**Required work**
For the material below, return exactly the lines starting at the line containing "Accetto (51, 2560)" and ending at the line containing "Lasciare le cose nelle mani di Dio (106, 648)", both ends included, and no others.

**Exercise data**
___
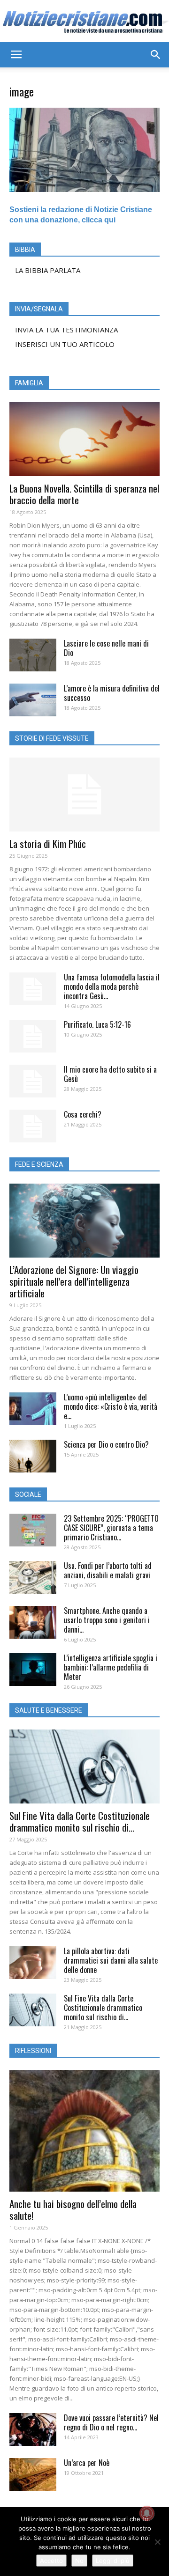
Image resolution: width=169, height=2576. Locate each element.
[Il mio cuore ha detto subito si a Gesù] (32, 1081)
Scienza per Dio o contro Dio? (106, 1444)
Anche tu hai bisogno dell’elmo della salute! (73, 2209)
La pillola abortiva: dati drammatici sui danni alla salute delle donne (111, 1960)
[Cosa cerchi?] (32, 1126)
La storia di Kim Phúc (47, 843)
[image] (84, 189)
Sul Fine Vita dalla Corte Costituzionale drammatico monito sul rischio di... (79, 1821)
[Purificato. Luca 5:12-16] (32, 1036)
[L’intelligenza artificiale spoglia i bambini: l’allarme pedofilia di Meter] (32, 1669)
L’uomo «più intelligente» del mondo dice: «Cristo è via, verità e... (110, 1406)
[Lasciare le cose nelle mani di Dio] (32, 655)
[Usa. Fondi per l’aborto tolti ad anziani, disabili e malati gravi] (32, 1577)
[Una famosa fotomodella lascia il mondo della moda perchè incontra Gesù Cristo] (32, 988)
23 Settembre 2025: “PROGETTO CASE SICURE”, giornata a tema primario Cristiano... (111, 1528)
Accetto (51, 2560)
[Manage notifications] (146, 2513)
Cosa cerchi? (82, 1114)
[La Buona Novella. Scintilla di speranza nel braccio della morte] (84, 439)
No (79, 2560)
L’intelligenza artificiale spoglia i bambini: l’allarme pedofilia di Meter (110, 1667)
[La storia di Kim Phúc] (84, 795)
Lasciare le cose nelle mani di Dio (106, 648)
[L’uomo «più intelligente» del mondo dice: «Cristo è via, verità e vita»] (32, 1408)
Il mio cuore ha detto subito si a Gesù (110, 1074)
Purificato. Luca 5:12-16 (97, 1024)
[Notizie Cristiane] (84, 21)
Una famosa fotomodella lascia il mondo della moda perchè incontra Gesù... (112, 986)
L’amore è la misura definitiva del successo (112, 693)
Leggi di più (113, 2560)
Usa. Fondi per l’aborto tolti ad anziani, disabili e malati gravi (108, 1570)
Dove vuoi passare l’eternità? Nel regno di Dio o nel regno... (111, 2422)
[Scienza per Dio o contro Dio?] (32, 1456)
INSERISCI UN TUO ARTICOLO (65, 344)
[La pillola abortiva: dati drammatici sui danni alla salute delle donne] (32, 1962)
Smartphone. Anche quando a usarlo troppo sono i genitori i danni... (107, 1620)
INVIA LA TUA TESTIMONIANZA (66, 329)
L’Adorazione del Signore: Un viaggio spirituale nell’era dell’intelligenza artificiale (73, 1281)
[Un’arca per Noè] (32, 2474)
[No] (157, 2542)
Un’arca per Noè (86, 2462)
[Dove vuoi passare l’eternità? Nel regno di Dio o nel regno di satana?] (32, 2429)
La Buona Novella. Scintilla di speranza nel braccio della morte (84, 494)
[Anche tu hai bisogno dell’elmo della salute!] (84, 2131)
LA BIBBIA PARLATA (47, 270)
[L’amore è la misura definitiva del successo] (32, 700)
___
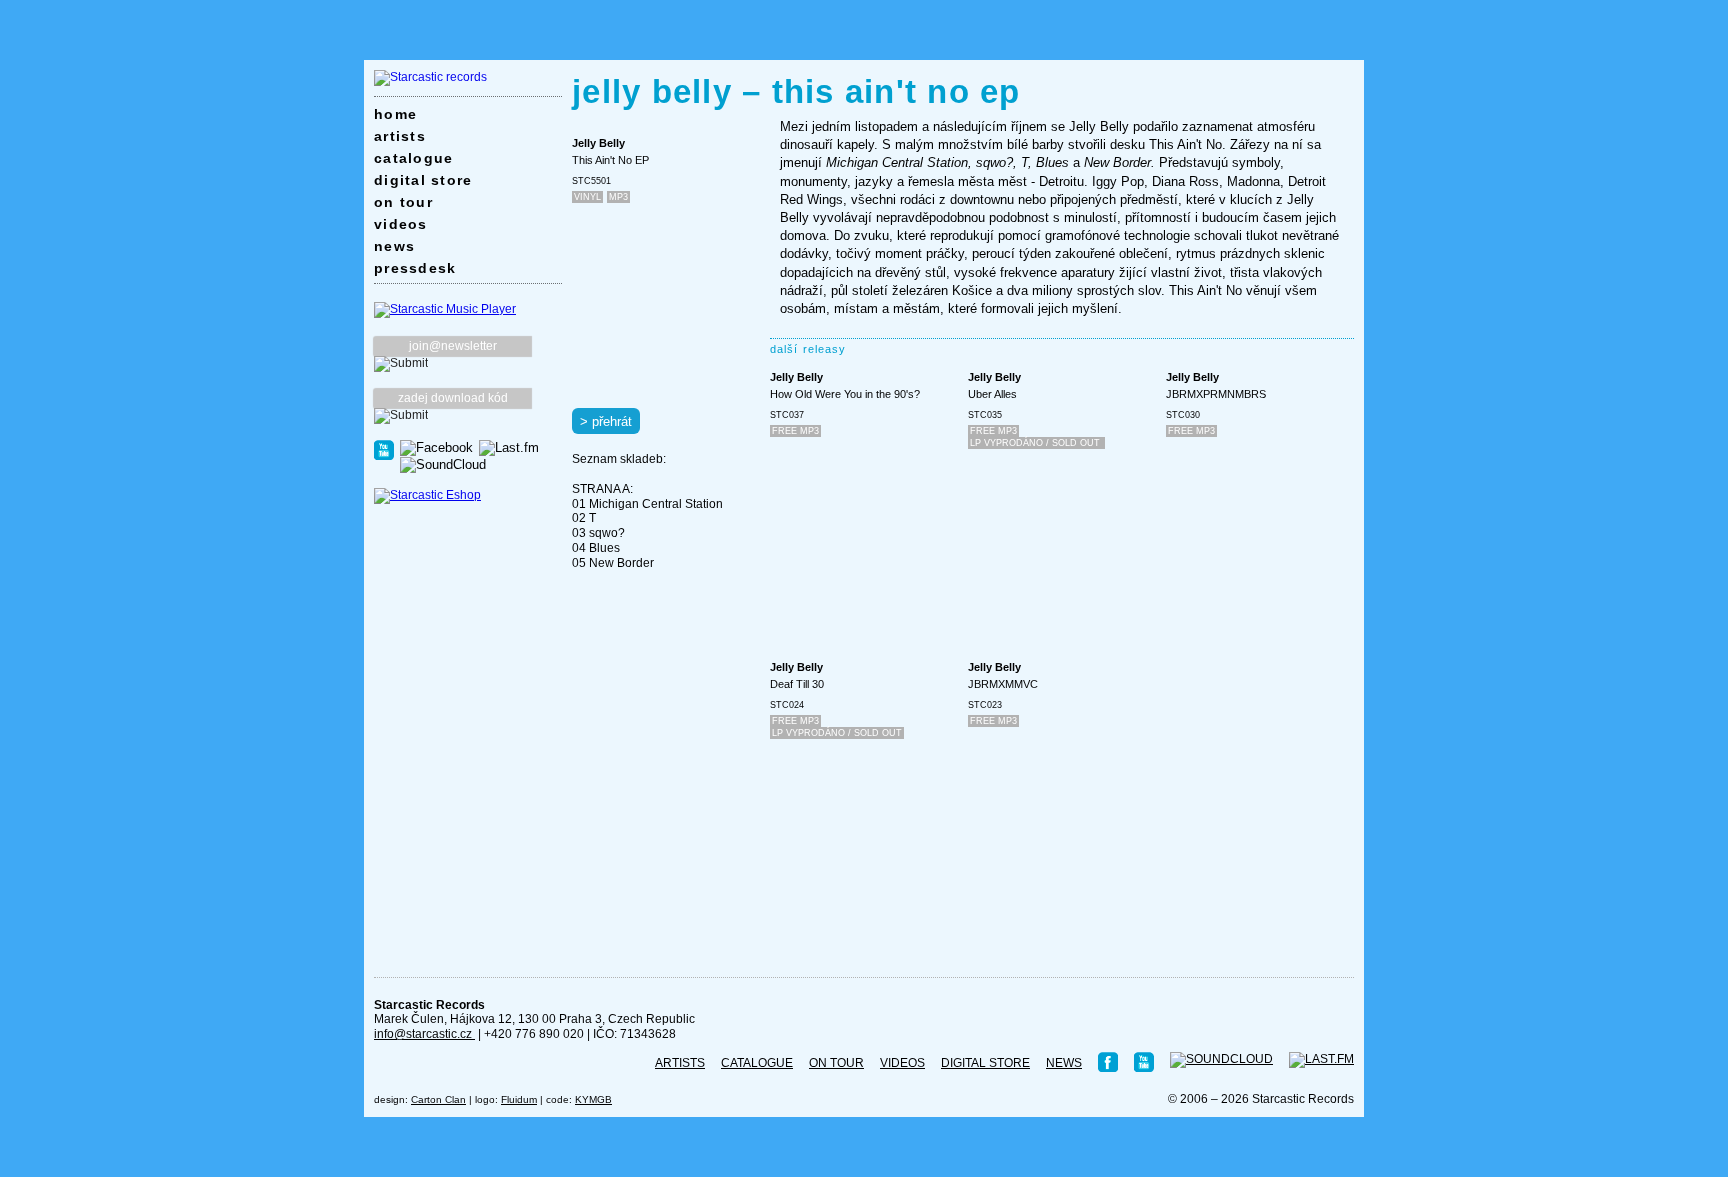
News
___
**Response area**
Accetto (51, 2560)
[Manage notifications] (146, 2513)
Cosa cerchi? (82, 1114)
[La Buona Novella. Scintilla di speranza nel braccio della morte] (84, 439)
No (79, 2560)
L’intelligenza artificiale spoglia i bambini: l’allarme pedofilia di Meter (110, 1667)
[La storia di Kim Phúc] (84, 795)
Lasciare le cose nelle mani di Dio (106, 648)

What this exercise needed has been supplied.